Neurogimaging, dopamingeric transmission and cognitive-behavioural complications in Parkinson's disease

Antonio Strafella

A key indicator of Parkinson's Disease (PD) is the loss of midbrain dopaminergic (mDA) projections to the striatum. Consequently, patients suffer from increasingly impaired motor control. To combat this symptom, dopamine replacement treatment is used to manage deficiencies in the motor basal ganglia network. Yet, this may result in a dopaminergic 'over-dosing effect' as a result of which non-motor symptoms are worsened and certain forms of behavioural addiction are activated. An important element of research in PD is the implication of dopamine agonists in the development of Impulse Control Disorders (ICDs such as hypersexuality, compulsive shopping, compulsive eating and pathological gambling. Recent functional imaging studies conducted in PD patients with and without ICDs provide evidence of significant abnormalities in prefrontal-striatal areas associated with decision making and reward. Proposed mechanisms include abnormal functioning of mesolimbic structures resulting in dysregulation of dopamine.

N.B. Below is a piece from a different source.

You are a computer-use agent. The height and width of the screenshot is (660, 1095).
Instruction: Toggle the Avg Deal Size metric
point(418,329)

Integrating neuroimaging, cognitive neuroscience and neuropsychology in understanding and treating addictions

Rita Goldstein

The traditional concept of the role of reward circuitry as mediated by mesolimbic structures is now challenged by recent human neuroimaging studies which have implicated other areas of the brain such as the prefrontal cortex as having an essential role in addiction. Techniques such as fMRI, PET and event related potentials are used to explore the neurobiology underlying the core psychological impairments in drug addiction (impulsivity, motivation, drive/motivation, insight/awareness) as associated with its clinical symptomatology (intoxication, craving, binging and withdrawal). The theoretical model that guides this research is known as iRISA (Impaired Response Inhibition and Salience Attribution), which states that the motivation to procure drugs overpowers the drive to attain non-drug related goals. Topics to be covered include the role of abstinence in enhancing recovery in treatment seeking cocaine addicted individuals as well results from novel pharmacological fMRI studies which may aid in the development of neurorehabilitation strategies in those with cocaine addiction.

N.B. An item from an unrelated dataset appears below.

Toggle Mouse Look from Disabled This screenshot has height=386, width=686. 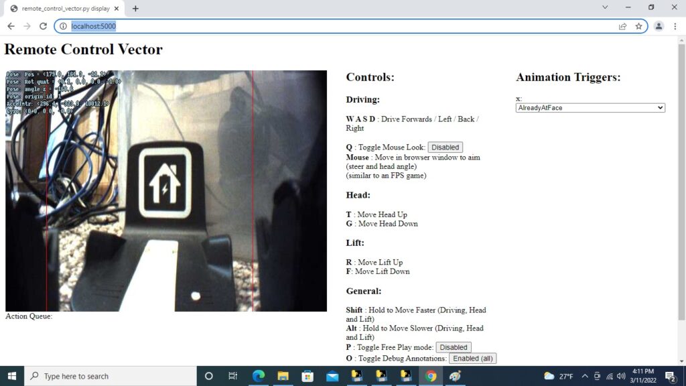tap(445, 147)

In addition to the topics listed, the Course will also train participants on the prediction of emerging disorders in at-risk/prodromal subpopulations; the identification of neuroimaging biomarkers that moderate and mediate treatment outcomes and the potential to identify novel therapeutic targets. The potential for integration of imaging and non-imaging predictors of treatment outcome using complex bioinformatics will also be considered as a future direction.